I'd completely forgotten the paper bag. I don't know the history. I wouldn't doubt the history in The Wire, but the tradition / custom / requirement extends far beyond street-corner winos. You can ask at the grocery not to have your milk put in bags (which always seems a little silly to me, it's as easy to carry a gallon plastic milk container as a bag containing a gallon plastic milk container, and nothing else) but the moment a checker comes to any alcohol, in a paper bag it goes.
And that's if you're fortunate enough to have a grocery that's allowed to sell alcohol. In large parts of Texas it's still illegal. In those places where it's legal, they won't be allowed to sell spirits. If your county/city allows the sale of spirits (many don't) you have to go to a store licensed to sell spirits. They have much more restricted hours of operation. And at least anywhere near me (and I think this is the whole state, but I won't swear to it), no off-premise alcohol sales are allowed at all between midnight and noon on Sunday from any kind of store.

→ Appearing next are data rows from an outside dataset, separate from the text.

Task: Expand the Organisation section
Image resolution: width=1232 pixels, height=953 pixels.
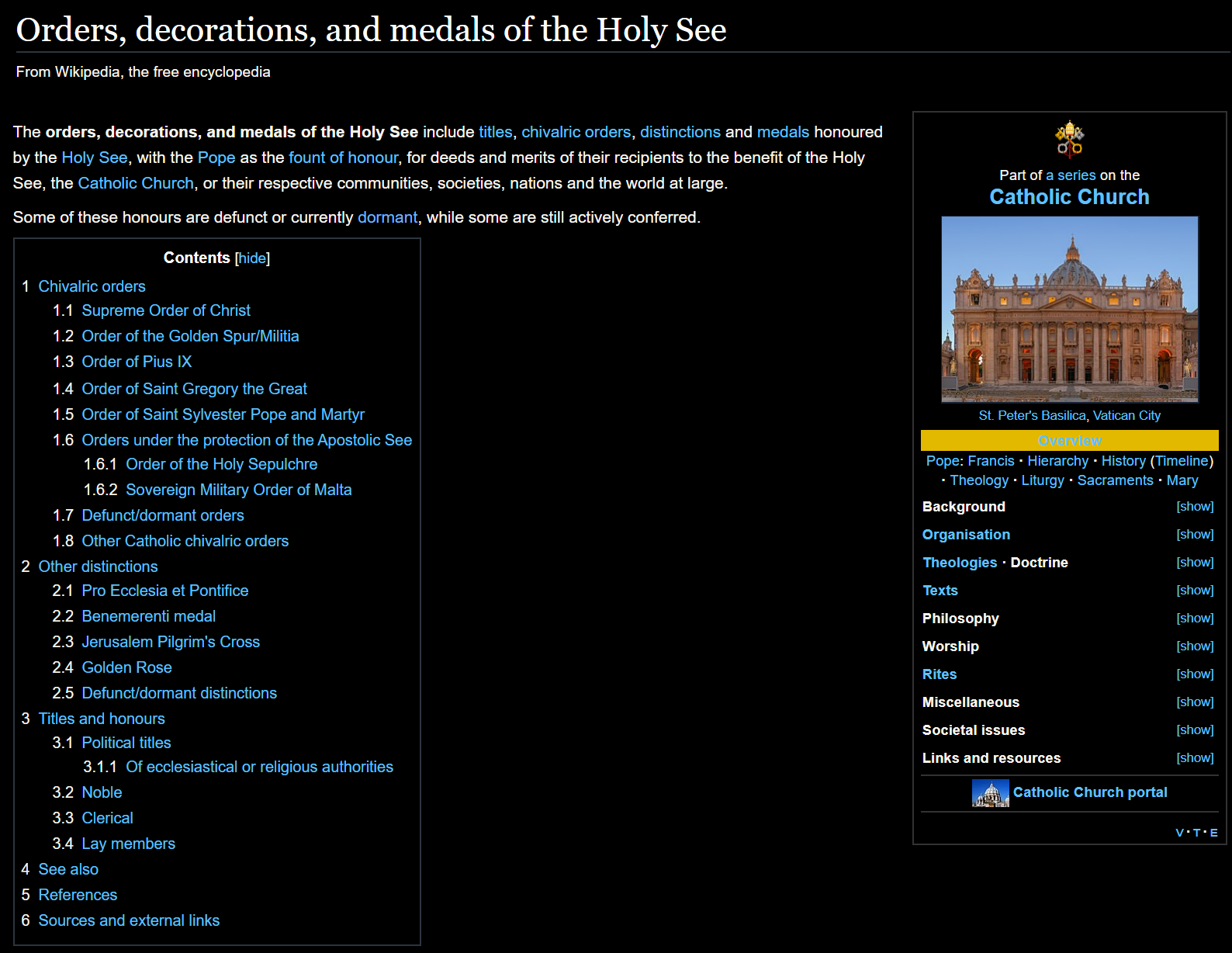Action: click(x=1194, y=534)
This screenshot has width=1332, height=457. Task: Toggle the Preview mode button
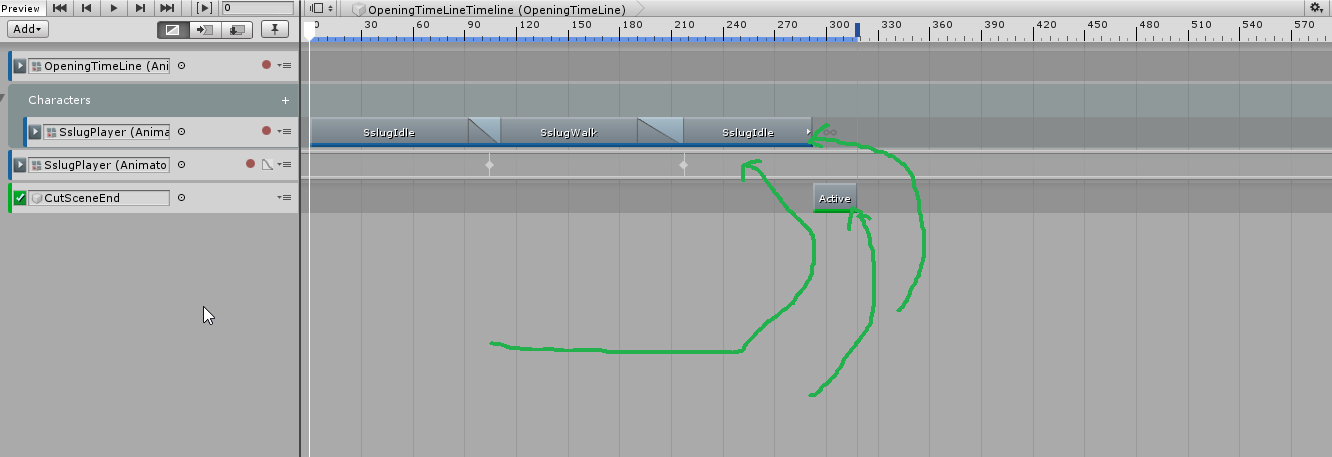(21, 8)
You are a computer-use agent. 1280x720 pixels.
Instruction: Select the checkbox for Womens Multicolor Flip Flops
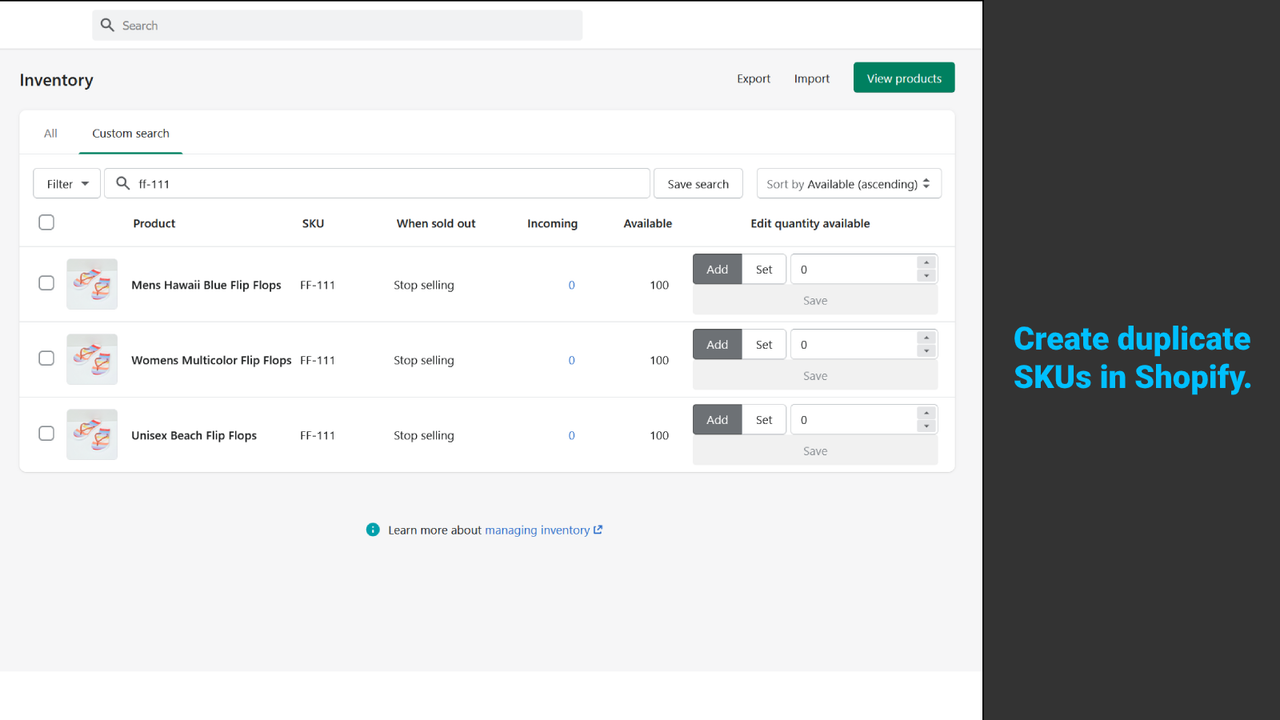tap(46, 357)
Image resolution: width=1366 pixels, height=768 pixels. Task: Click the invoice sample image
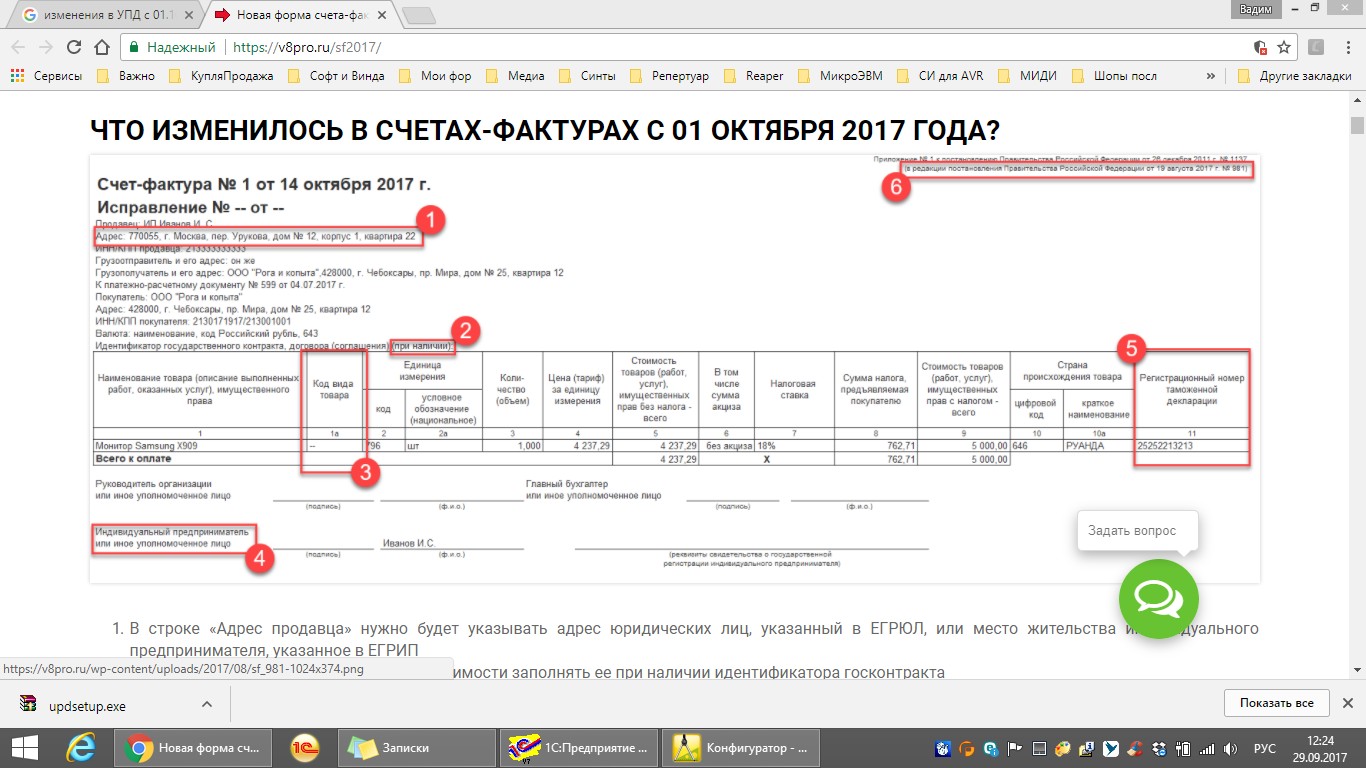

In most places you can carry around an unopened bottle, but you can't open it in public. At least, that was true until the pandemic, when bars wanted to stay open while being banned from having patrons indoors. In my town, the by-laws were quickly amended to allow alcohol consumption in the town square, and I would be very surprised if they ever repeal that. It's been hugely popular even after bars have more-or-less returned to normal.